───── Input data
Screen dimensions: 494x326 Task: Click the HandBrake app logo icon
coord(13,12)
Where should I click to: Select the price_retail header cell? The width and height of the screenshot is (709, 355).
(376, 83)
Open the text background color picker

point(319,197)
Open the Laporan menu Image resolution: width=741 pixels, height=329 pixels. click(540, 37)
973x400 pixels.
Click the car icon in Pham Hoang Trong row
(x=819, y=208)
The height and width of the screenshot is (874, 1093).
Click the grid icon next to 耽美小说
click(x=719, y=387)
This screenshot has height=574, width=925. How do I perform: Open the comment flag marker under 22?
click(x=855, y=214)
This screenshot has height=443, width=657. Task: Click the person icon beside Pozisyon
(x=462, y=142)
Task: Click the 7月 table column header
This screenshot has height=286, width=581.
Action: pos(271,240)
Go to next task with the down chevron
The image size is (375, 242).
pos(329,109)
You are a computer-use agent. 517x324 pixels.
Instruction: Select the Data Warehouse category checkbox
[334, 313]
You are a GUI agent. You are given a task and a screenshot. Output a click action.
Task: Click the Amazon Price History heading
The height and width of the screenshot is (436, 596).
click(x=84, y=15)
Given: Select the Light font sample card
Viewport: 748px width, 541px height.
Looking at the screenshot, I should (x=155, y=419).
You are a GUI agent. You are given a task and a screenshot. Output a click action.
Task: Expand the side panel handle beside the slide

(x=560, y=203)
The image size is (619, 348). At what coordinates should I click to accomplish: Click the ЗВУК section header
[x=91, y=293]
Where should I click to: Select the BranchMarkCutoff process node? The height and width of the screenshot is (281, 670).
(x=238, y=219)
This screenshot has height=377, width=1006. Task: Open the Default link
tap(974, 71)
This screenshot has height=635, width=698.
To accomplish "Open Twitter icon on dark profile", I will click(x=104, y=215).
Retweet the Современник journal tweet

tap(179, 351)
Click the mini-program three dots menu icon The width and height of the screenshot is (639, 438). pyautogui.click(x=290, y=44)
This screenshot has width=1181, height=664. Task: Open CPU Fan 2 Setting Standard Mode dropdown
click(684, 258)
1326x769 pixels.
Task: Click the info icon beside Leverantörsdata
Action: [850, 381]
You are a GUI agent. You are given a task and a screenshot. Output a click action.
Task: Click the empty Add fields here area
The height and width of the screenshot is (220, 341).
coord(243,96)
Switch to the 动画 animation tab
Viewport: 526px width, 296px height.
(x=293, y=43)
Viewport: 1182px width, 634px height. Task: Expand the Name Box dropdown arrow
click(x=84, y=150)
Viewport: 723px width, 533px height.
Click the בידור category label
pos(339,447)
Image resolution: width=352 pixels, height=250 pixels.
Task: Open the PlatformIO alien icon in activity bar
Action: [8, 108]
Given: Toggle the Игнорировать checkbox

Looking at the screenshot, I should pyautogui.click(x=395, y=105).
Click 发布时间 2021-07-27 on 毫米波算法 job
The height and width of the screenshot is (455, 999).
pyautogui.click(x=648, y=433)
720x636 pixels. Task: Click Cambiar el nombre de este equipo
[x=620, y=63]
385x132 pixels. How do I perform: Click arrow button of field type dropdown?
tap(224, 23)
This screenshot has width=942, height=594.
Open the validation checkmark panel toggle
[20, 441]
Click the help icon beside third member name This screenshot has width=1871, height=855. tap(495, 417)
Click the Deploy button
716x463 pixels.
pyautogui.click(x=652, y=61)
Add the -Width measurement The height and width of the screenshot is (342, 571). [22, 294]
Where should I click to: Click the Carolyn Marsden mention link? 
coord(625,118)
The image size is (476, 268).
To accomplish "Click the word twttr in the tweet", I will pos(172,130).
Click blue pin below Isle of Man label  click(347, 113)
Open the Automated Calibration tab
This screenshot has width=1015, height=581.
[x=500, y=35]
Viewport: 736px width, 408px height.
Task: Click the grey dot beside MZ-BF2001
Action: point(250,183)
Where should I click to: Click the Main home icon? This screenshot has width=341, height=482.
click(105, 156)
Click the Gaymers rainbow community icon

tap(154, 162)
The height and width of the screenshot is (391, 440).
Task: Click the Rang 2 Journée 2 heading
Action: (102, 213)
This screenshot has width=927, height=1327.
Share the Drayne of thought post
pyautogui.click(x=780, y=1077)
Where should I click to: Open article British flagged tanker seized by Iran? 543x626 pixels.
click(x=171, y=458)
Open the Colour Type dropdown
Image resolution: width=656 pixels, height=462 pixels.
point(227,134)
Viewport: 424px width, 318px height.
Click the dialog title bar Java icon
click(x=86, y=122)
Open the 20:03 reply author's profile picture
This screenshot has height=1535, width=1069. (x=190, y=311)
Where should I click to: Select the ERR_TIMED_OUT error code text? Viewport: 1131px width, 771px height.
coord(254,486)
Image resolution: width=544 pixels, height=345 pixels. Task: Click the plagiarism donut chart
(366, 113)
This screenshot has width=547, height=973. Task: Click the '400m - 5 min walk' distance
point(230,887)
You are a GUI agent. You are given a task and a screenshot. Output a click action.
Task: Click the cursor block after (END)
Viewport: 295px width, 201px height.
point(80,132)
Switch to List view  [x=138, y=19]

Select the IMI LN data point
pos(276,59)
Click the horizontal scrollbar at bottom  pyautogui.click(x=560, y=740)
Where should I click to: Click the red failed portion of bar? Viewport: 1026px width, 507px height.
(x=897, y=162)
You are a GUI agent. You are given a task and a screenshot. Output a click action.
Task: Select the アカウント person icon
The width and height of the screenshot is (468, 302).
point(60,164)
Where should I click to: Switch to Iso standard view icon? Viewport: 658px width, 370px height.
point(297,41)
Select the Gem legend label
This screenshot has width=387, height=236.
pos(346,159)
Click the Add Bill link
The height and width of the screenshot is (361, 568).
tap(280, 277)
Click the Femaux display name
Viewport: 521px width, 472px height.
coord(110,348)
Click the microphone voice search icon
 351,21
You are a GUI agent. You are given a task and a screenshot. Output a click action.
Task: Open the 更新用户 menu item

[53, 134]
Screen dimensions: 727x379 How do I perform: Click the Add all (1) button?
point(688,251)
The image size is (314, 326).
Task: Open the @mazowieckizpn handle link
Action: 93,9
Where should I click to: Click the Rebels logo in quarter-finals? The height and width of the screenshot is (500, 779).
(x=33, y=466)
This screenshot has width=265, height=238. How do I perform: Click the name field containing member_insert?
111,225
──────────
## Task
Would you retype the records above without changing a word?

## Answer for this exercise
Screen dimensions: 494x326 Task: Click the HandBrake app logo icon
coord(13,12)
Where should I click to: Select the price_retail header cell? The width and height of the screenshot is (709, 355).
(376, 83)
Open the text background color picker

point(319,197)
Open the Laporan menu Image resolution: width=741 pixels, height=329 pixels. click(540, 37)
973x400 pixels.
Click the car icon in Pham Hoang Trong row
(x=819, y=208)
The height and width of the screenshot is (874, 1093).
Click the grid icon next to 耽美小说
click(x=719, y=387)
This screenshot has height=574, width=925. How do I perform: Open the comment flag marker under 22?
click(x=855, y=214)
This screenshot has height=443, width=657. Task: Click the person icon beside Pozisyon
(x=462, y=142)
Task: Click the 7月 table column header
This screenshot has height=286, width=581.
Action: pos(271,240)
Go to next task with the down chevron
The image size is (375, 242).
pos(329,109)
You are a computer-use agent. 517x324 pixels.
Instruction: Select the Data Warehouse category checkbox
[334, 313]
You are a GUI agent. You are given a task and a screenshot. Output a click action.
Task: Click the Amazon Price History heading
The height and width of the screenshot is (436, 596).
click(x=84, y=15)
Given: Select the Light font sample card
Viewport: 748px width, 541px height.
Looking at the screenshot, I should (x=155, y=419).
You are a GUI agent. You are given a task and a screenshot. Output a click action.
Task: Expand the side panel handle beside the slide

(x=560, y=203)
The image size is (619, 348). At what coordinates should I click to accomplish: Click the ЗВУК section header
[x=91, y=293]
Where should I click to: Select the BranchMarkCutoff process node? The height and width of the screenshot is (281, 670).
(x=238, y=219)
This screenshot has height=377, width=1006. Task: Open the Default link
tap(974, 71)
This screenshot has height=635, width=698.
To accomplish "Open Twitter icon on dark profile", I will click(x=104, y=215).
Retweet the Современник journal tweet

tap(179, 351)
Click the mini-program three dots menu icon The width and height of the screenshot is (639, 438). pyautogui.click(x=290, y=44)
This screenshot has width=1181, height=664. Task: Open CPU Fan 2 Setting Standard Mode dropdown
click(684, 258)
1326x769 pixels.
Task: Click the info icon beside Leverantörsdata
Action: [850, 381]
You are a GUI agent. You are given a task and a screenshot. Output a click action.
Task: Click the empty Add fields here area
The height and width of the screenshot is (220, 341).
coord(243,96)
Switch to the 动画 animation tab
Viewport: 526px width, 296px height.
(x=293, y=43)
Viewport: 1182px width, 634px height. Task: Expand the Name Box dropdown arrow
click(x=84, y=150)
Viewport: 723px width, 533px height.
Click the בידור category label
pos(339,447)
Image resolution: width=352 pixels, height=250 pixels.
Task: Open the PlatformIO alien icon in activity bar
Action: [8, 108]
Given: Toggle the Игнорировать checkbox

Looking at the screenshot, I should pyautogui.click(x=395, y=105).
Click 发布时间 2021-07-27 on 毫米波算法 job
The height and width of the screenshot is (455, 999).
pyautogui.click(x=648, y=433)
720x636 pixels. Task: Click Cambiar el nombre de este equipo
[x=620, y=63]
385x132 pixels. How do I perform: Click arrow button of field type dropdown?
tap(224, 23)
This screenshot has width=942, height=594.
Open the validation checkmark panel toggle
[20, 441]
Click the help icon beside third member name This screenshot has width=1871, height=855. tap(495, 417)
Click the Deploy button
716x463 pixels.
pyautogui.click(x=652, y=61)
Add the -Width measurement The height and width of the screenshot is (342, 571). [22, 294]
Where should I click to: Click the Carolyn Marsden mention link? 
coord(625,118)
The image size is (476, 268).
To accomplish "Click the word twttr in the tweet", I will pos(172,130).
Click blue pin below Isle of Man label  click(347, 113)
Open the Automated Calibration tab
This screenshot has width=1015, height=581.
[x=500, y=35]
Viewport: 736px width, 408px height.
Task: Click the grey dot beside MZ-BF2001
Action: point(250,183)
Where should I click to: Click the Main home icon? This screenshot has width=341, height=482.
click(105, 156)
Click the Gaymers rainbow community icon

tap(154, 162)
The height and width of the screenshot is (391, 440).
Task: Click the Rang 2 Journée 2 heading
Action: (102, 213)
This screenshot has width=927, height=1327.
Share the Drayne of thought post
pyautogui.click(x=780, y=1077)
Where should I click to: Open article British flagged tanker seized by Iran? 543x626 pixels.
click(x=171, y=458)
Open the Colour Type dropdown
Image resolution: width=656 pixels, height=462 pixels.
point(227,134)
Viewport: 424px width, 318px height.
Click the dialog title bar Java icon
click(x=86, y=122)
Open the 20:03 reply author's profile picture
This screenshot has height=1535, width=1069. (x=190, y=311)
Where should I click to: Select the ERR_TIMED_OUT error code text? Viewport: 1131px width, 771px height.
coord(254,486)
Image resolution: width=544 pixels, height=345 pixels. Task: Click the plagiarism donut chart
(366, 113)
This screenshot has width=547, height=973. Task: Click the '400m - 5 min walk' distance
point(230,887)
You are a GUI agent. You are given a task and a screenshot. Output a click action.
Task: Click the cursor block after (END)
Viewport: 295px width, 201px height.
point(80,132)
Switch to List view  [x=138, y=19]

Select the IMI LN data point
pos(276,59)
Click the horizontal scrollbar at bottom  pyautogui.click(x=560, y=740)
Where should I click to: Click the red failed portion of bar? Viewport: 1026px width, 507px height.
(x=897, y=162)
You are a GUI agent. You are given a task and a screenshot. Output a click action.
Task: Select the アカウント person icon
The width and height of the screenshot is (468, 302).
point(60,164)
Where should I click to: Switch to Iso standard view icon? Viewport: 658px width, 370px height.
point(297,41)
Select the Gem legend label
This screenshot has width=387, height=236.
pos(346,159)
Click the Add Bill link
The height and width of the screenshot is (361, 568).
tap(280, 277)
Click the Femaux display name
Viewport: 521px width, 472px height.
coord(110,348)
Click the microphone voice search icon
 351,21
You are a GUI agent. You are given a task and a screenshot. Output a click action.
Task: Open the 更新用户 menu item

[53, 134]
Screen dimensions: 727x379 How do I perform: Click the Add all (1) button?
point(688,251)
The image size is (314, 326).
Task: Open the @mazowieckizpn handle link
Action: 93,9
Where should I click to: Click the Rebels logo in quarter-finals? The height and width of the screenshot is (500, 779).
(x=33, y=466)
This screenshot has width=265, height=238. How do I perform: Click the name field containing member_insert?
111,225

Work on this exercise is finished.